» **AIM OF THE TASK**
Please return exactly the lines from the beginning of the listing up to and including the line with "Каталог (380, 147)", with no pictures.

» **DATA PROVIDED**
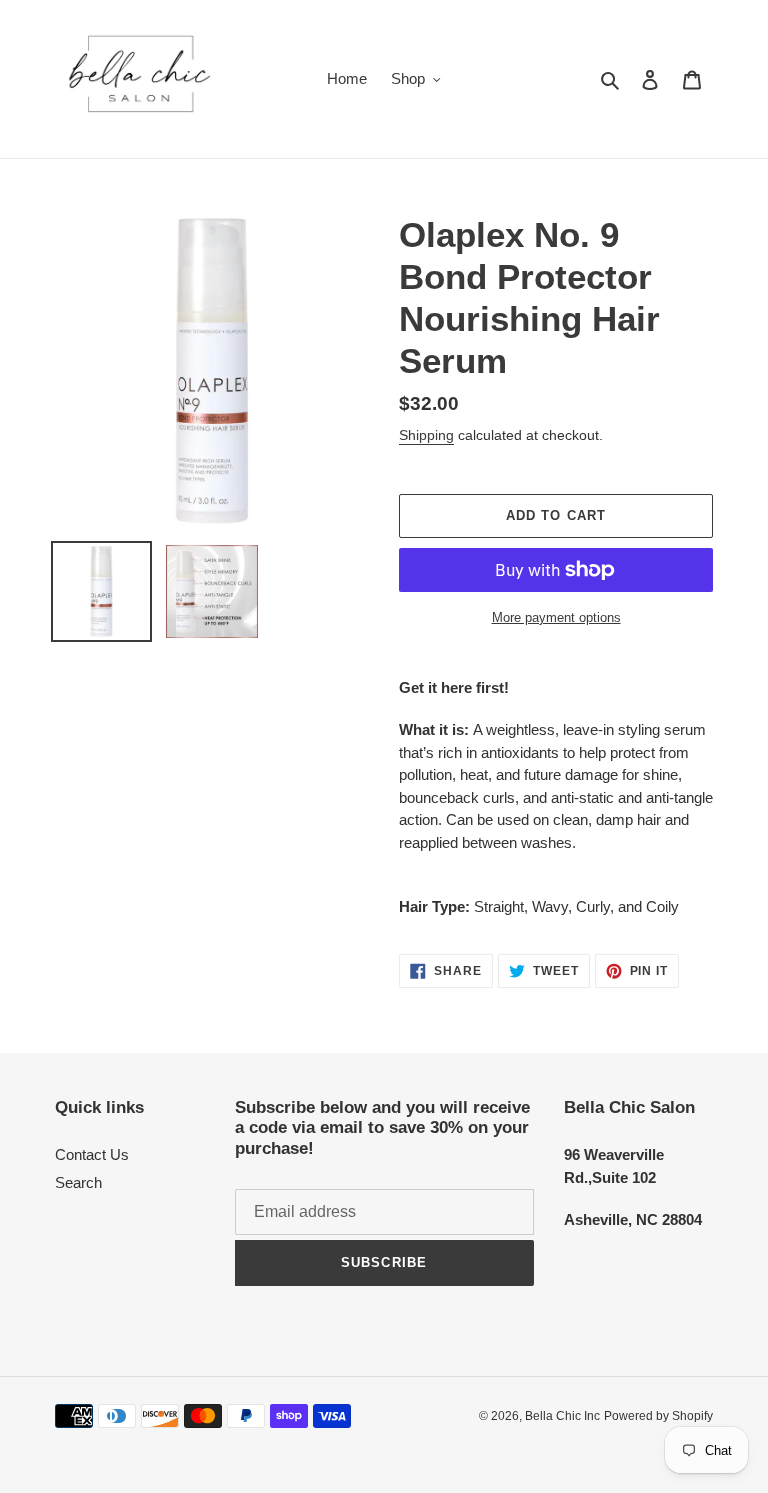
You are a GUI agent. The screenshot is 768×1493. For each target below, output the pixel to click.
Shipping (426, 435)
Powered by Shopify (658, 1416)
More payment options (556, 617)
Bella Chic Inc (562, 1416)
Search (78, 1182)
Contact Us (92, 1154)
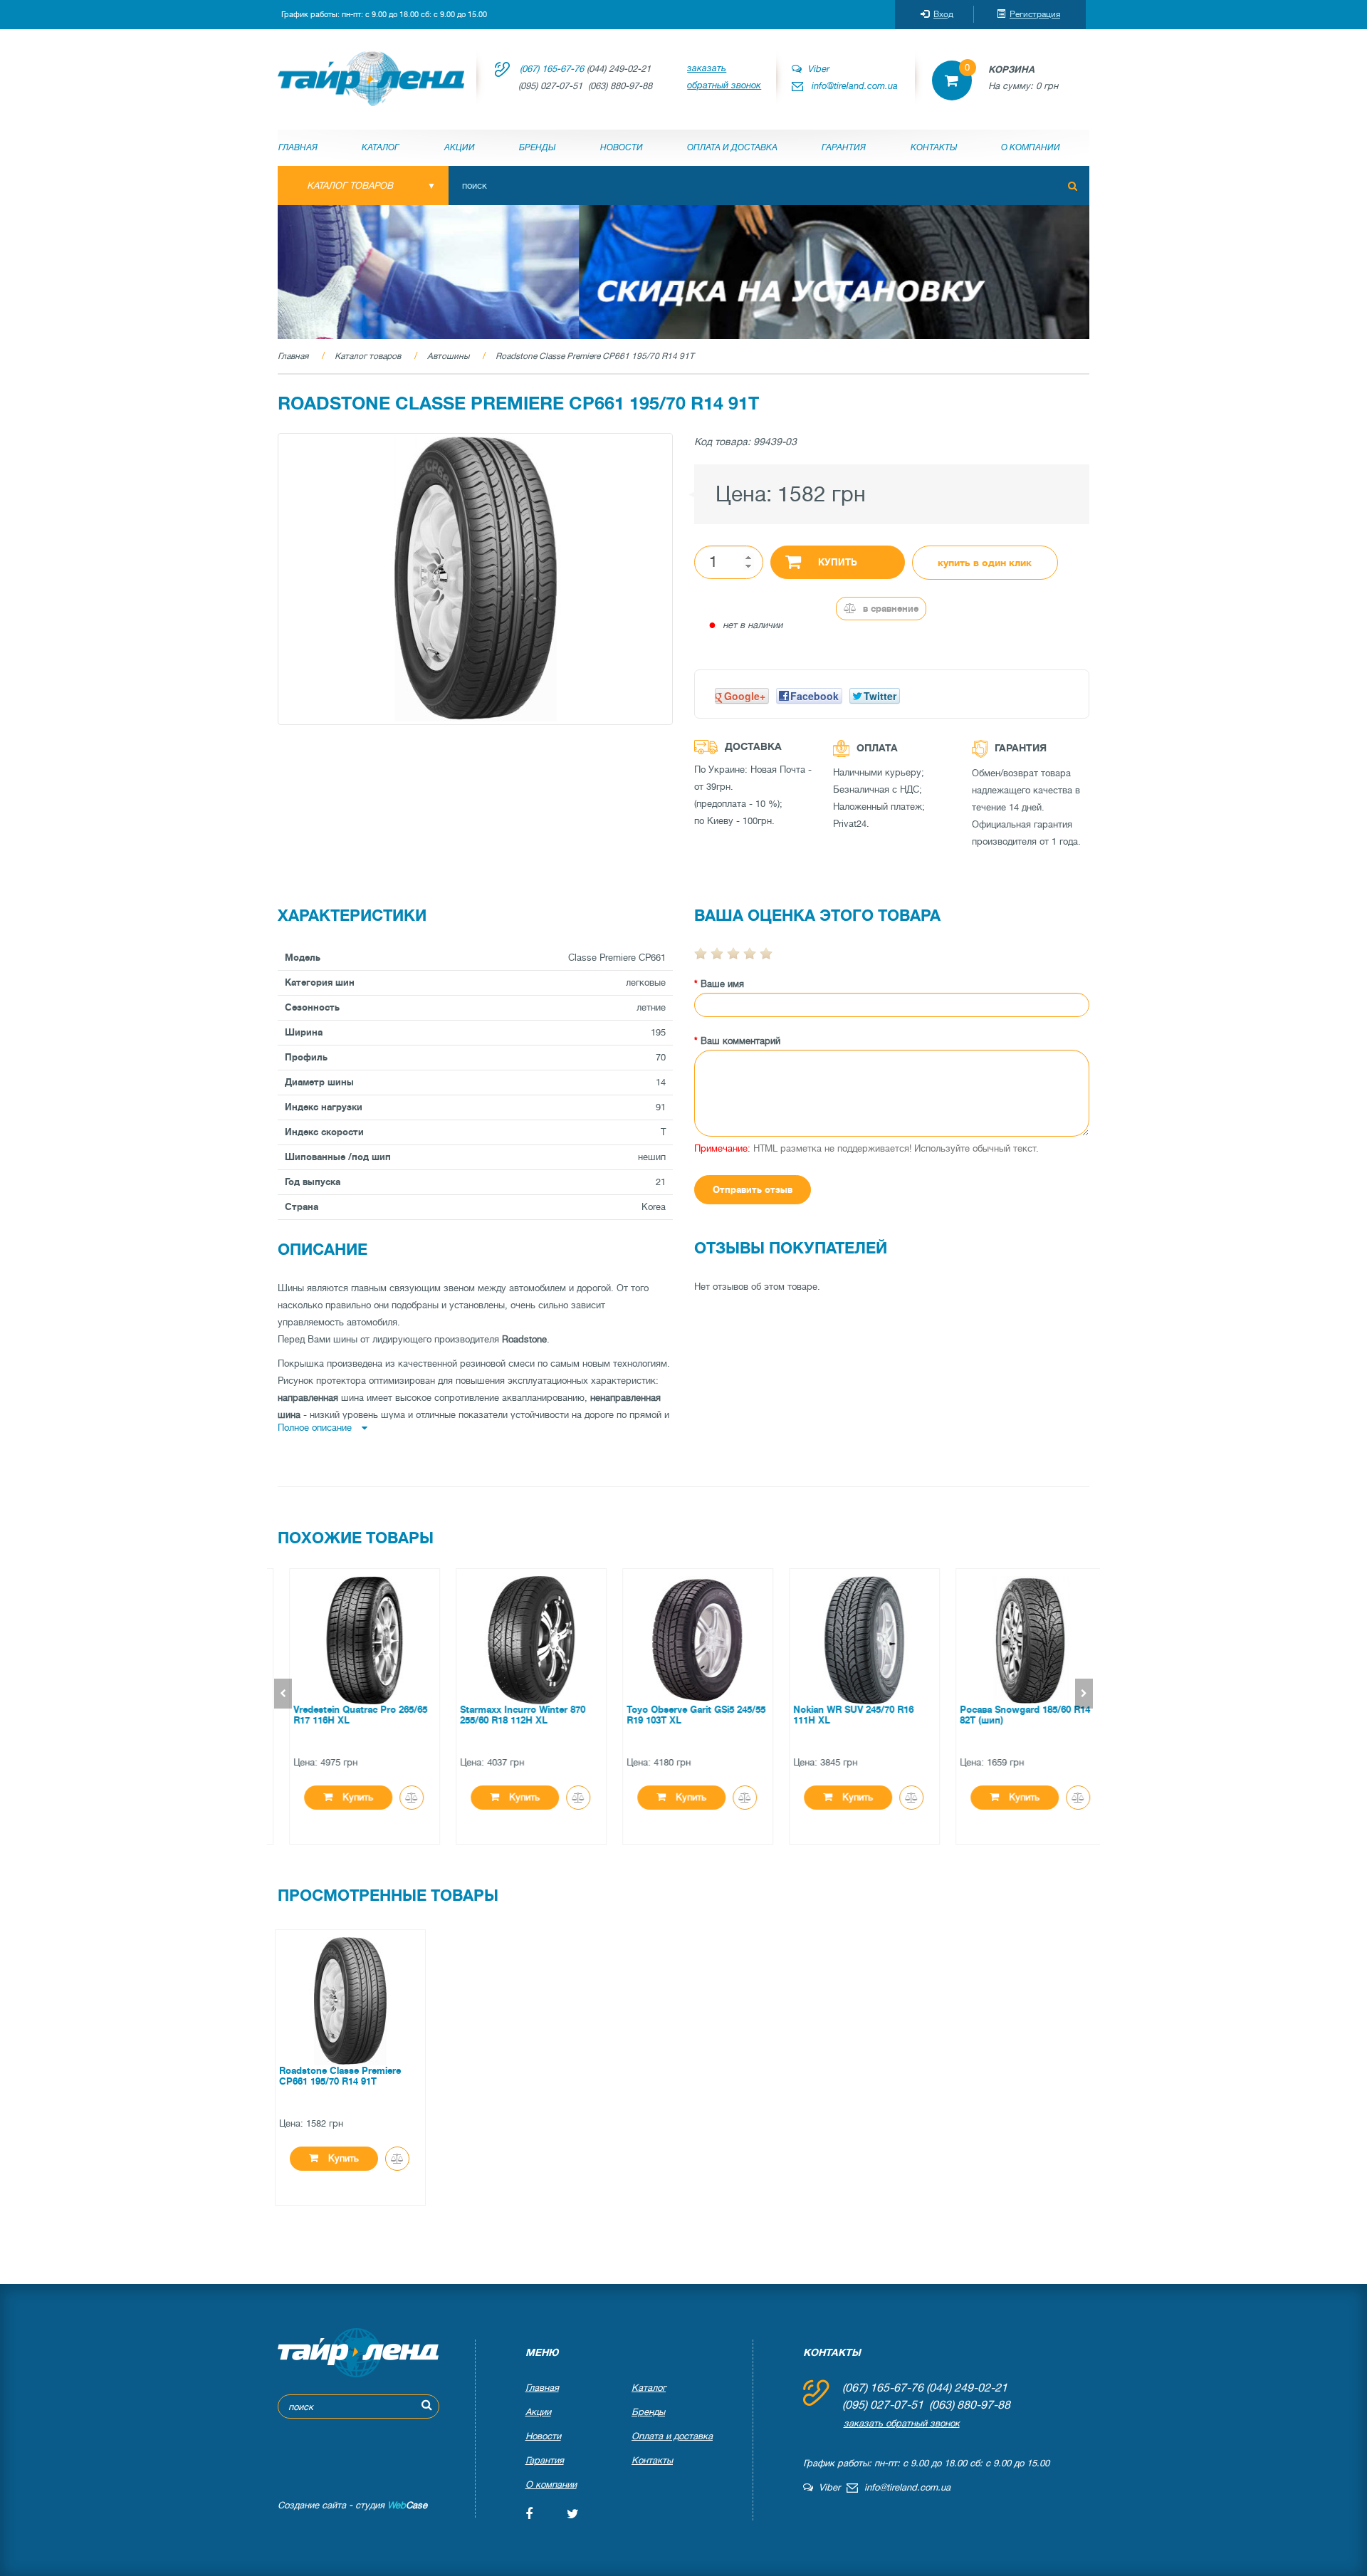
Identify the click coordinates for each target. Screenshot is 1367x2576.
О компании (1030, 147)
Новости (621, 147)
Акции (459, 147)
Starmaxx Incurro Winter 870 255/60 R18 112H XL (508, 1715)
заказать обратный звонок (724, 76)
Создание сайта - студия (352, 2505)
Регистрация (1035, 14)
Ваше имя (722, 984)
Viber (815, 68)
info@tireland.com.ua (855, 85)
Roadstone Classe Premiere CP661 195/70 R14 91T (595, 356)
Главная (298, 147)
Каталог (380, 147)
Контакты (934, 147)
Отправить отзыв (752, 1189)
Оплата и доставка (732, 147)
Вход (943, 14)
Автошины (448, 356)
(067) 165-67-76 (552, 68)
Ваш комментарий (740, 1041)
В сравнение (889, 608)
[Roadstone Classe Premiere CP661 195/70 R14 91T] (475, 579)
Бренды (537, 147)
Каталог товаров (368, 356)
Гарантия (844, 147)
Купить (837, 562)
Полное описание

» **REPLY TO THE TASK**
You are a GUI agent. The screenshot is 768×1493. For each target below, output the pixel to click.
Shipping (426, 435)
Powered by Shopify (658, 1416)
More payment options (556, 617)
Bella Chic Inc (562, 1416)
Search (78, 1182)
Contact Us (92, 1154)
Identify the click coordinates for each target. Screenshot is 1367x2576.
О компании (1030, 147)
Новости (621, 147)
Акции (459, 147)
Starmaxx Incurro Winter 870 255/60 R18 112H XL (508, 1715)
заказать обратный звонок (724, 76)
Создание сайта - студия (352, 2505)
Регистрация (1035, 14)
Ваше имя (722, 984)
Viber (815, 68)
info@tireland.com.ua (855, 85)
Roadstone Classe Premiere CP661 195/70 R14 91T (595, 356)
Главная (298, 147)
Каталог (380, 147)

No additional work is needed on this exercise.